There’s no question that Malkin has the size, skill and reflexes to be a positive force on draws.
“His hand-eye coordination is elite,” Sullivan said. “He’s strong. I think he can win faceoffs a number of different ways.”
Acciari, who has filled a blue-collar role throughout his career, said he took “a fair amount” of draws against Malkin over the years, and noted several qualities that give Malkin the potential to be a good faceoff man.
“He’s very deceptive,” Acciari said. “He has a lot of tricks in his bag, and he’s seen a lot of guys take faceoffs, so it’s kind of like a cat-and-mouse with him. … He’s quick with his stick. He’s very strong.”
Eller, who is winning 53.5 percent of his faceoffs, guessed that he handled “hundreds” of faceoffs against Malkin before they became teammates, and rather sheepishly acknowledged that he got the better of Malkin on “I’m guessing, more than half” of them. (No surprise there, considering that Eller has slipped below .500 just once in the past six-plus seasons.)
He also detailed his approach to countering one of Malkin’s preferred tactics when they used to square off.

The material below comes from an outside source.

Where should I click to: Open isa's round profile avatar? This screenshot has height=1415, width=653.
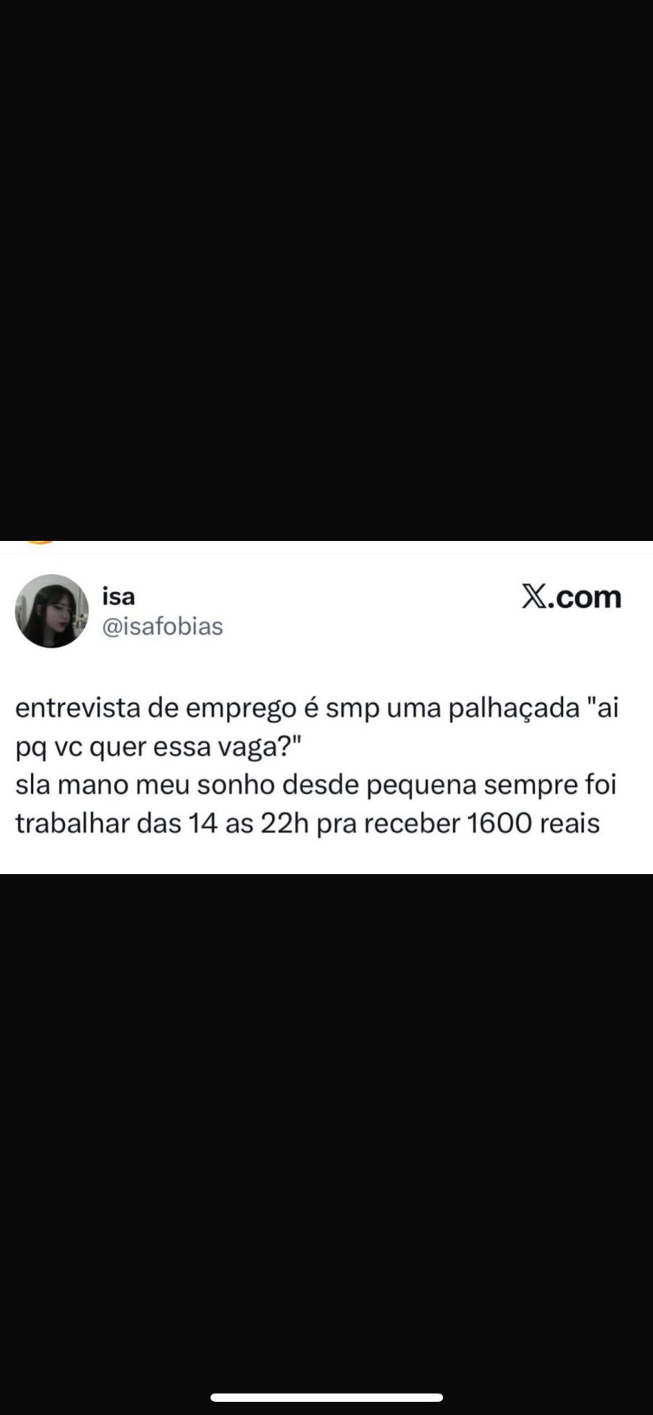tap(52, 611)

“Sometimes, he would try to take your stick away, instead of going for the puck, so I’d be aware of that,” Eller said. “If I knew he was going to try to do that, I would lift my stick, so he couldn’t get it, and then I would go for the puck. Other than that, I would just try to get my body over the puck, so the first movement is kind of like a forward movement, then be heavy on the stick. Low grip, heavy on the stick, forward movement. Get in over the puck and try to get underneath him.”
Eller said he has not noticed any significant changes to the way Malkin takes draws, but volunteered that his mindset could be the key.
“Maybe he just got (angry) and really started digging in more,” Eller said. “I don’t know. … He’s better when he’s a little (upset), I think.”